KefirBB is a Java-library for text processing. Initially it was developed for BBCode (Bulletin Board Code) to HTML translation. But flexible configuration allows to use it in others situations. For example XML-to-HTML translation or for HTML filtration. Now it supports Textile and Markdown markup languages. Actually it's the most powerfull and flexible Java-library for BBCode parsing.

New in version 1.2

  • Full support of Textile from TxStyle.
  • Partial support of Markdown from Markdown.
  • New pattern element tags for URL and Email — <url/>, <email/>.
  • Conditional tag if in templates.

New in version 1.1

  • New pattern element tags for a beginning of line, an end of line and a blank line: <bol/>, <eol/>, <blankline/>.
  • The ghost tags. Parser parses them but doesn't change cursor position.
  • Actions for variables.
  • It is possible to describe a few patterns ion one code now.

New in version 1.0

  • The package name was changed to org.kefirsf.bb.
  • add an ability to ignore case in codes.
  • Better performance.
  • Add a limitation for code nesting for preventing java.lang.StackOverflowError
  • Add a configuration for HTML filtration.

Getting Started

for the beginning you have to add a dependency on kefirbb library to your project. It's easy for maven-based projects.

<dependency>
    <groupId>org.kefirsf</groupId>
    <artifactId>kefirbb</artifactId>
    <version>1.5</version>
</dependency>

or, using Gradle

compile 'org.kefirsf:kefirbb:1.5'

For other projects you have to download kefirbb-1.2.jar and put the library to the classpath of your application.

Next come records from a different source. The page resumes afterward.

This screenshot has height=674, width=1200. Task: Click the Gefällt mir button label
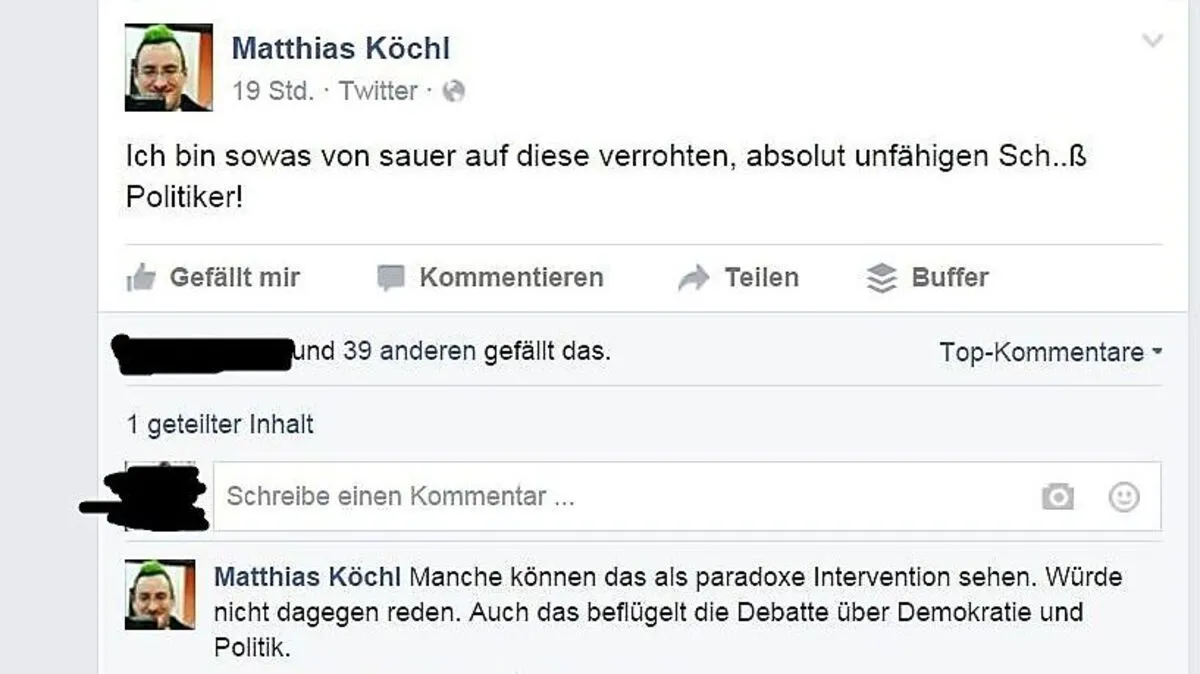pyautogui.click(x=235, y=277)
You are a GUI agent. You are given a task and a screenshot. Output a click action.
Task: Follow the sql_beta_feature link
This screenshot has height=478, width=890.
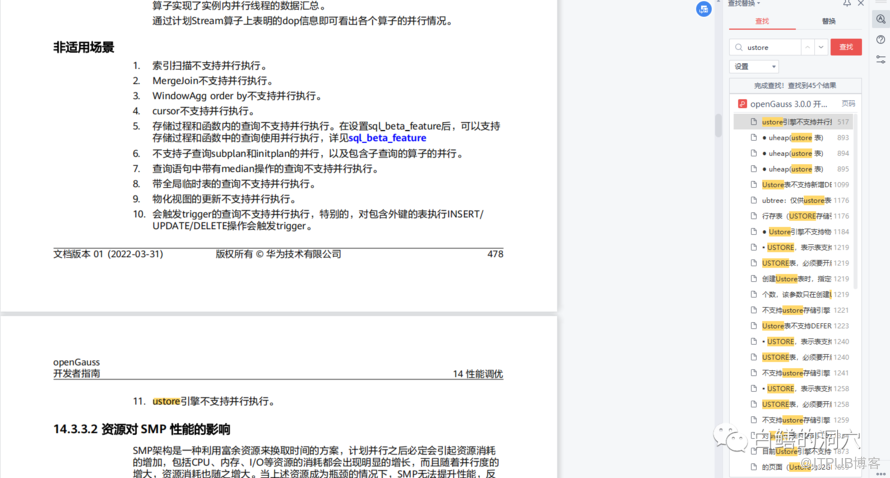(387, 138)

Text processing is done by objects which implements an interface org.kefirsf.bb.TextProcessor.

public interface TextProcessor {
    public CharSequence process(CharSequence source);
    public String process(String source);
    public StringBuilder process(StringBuilder source);
    public StringBuffer process(StringBuffer source);
}

As you can see the interface contains a few simple methods which get in parameters text by different types transform it and return transformed text in objects the same types.

To get the standard TextProcessor for BBCode to HTML translation you have to use a fabric org.kefirsf.bb.BBProcessorFactory.

TextProcessor processor = BBProcessorFactory.getInstance().create();

Now you can use it to translate your text.

assert "<b>text</b>".equals(processor.process("[b]text[/b]"));

The object processor is thread safe. So you can use it in a few threads same time.

Features

KefirBB has very flexible configuration. It allows to use it not only for BBCode to HTML translation but for others text translations. For example for HTML filtration of text which was wrote by user or for escaping special characters from a text. A user also can make a custom configuration for any text translations.

HTML Filtration

KefirBB contains a configuration for HTML filtration. It's needed to prevent XSS attacks if you allows to your users input HTML on the site and wants to show it others users. And to prevent problems with layout.

TextProcessor processor = BBProcessorFactory.getInstance()
    .createFromResource(ConfigurationFactory.SAFE_HTML_CONFIGURATION_FILE);
assert "<b>text</b>".equals(processor.process("<b onclick=\"alert('Attack!');\">text</b>"));

Textile

KefirBB fully supports a markup language Textile. The syntax description is available at TxStyle.

TextProcessor processor = BBProcessorFactory.getInstance()
    .createFromResource(ConfigurationFactory.TEXTILE_CONFIGURATION_FILE);
assert "<p><b>text</b></p>".equals(processor.process("**text**"));

Markdown

Since version 1.2 the library partially supports a markup language Markdown. The syntax description is available at Markdown Syntax. Current realization doesn't fully support markdown lists and blockquotes.

TextProcessor processor = BBProcessorFactory.getInstance()
    .createFromResource(ConfigurationFactory.MARKDOWN_CONFIGURATION_FILE);
assert "<p><strong>text</strong></p>".equals(processor.process("**text**"));

Escape special sequences

KefirBB contains a special class implemented an interface TextProcessor for replacement special character sequences. It contains a constructor with a parameter where you can put your special character sequences for replacement.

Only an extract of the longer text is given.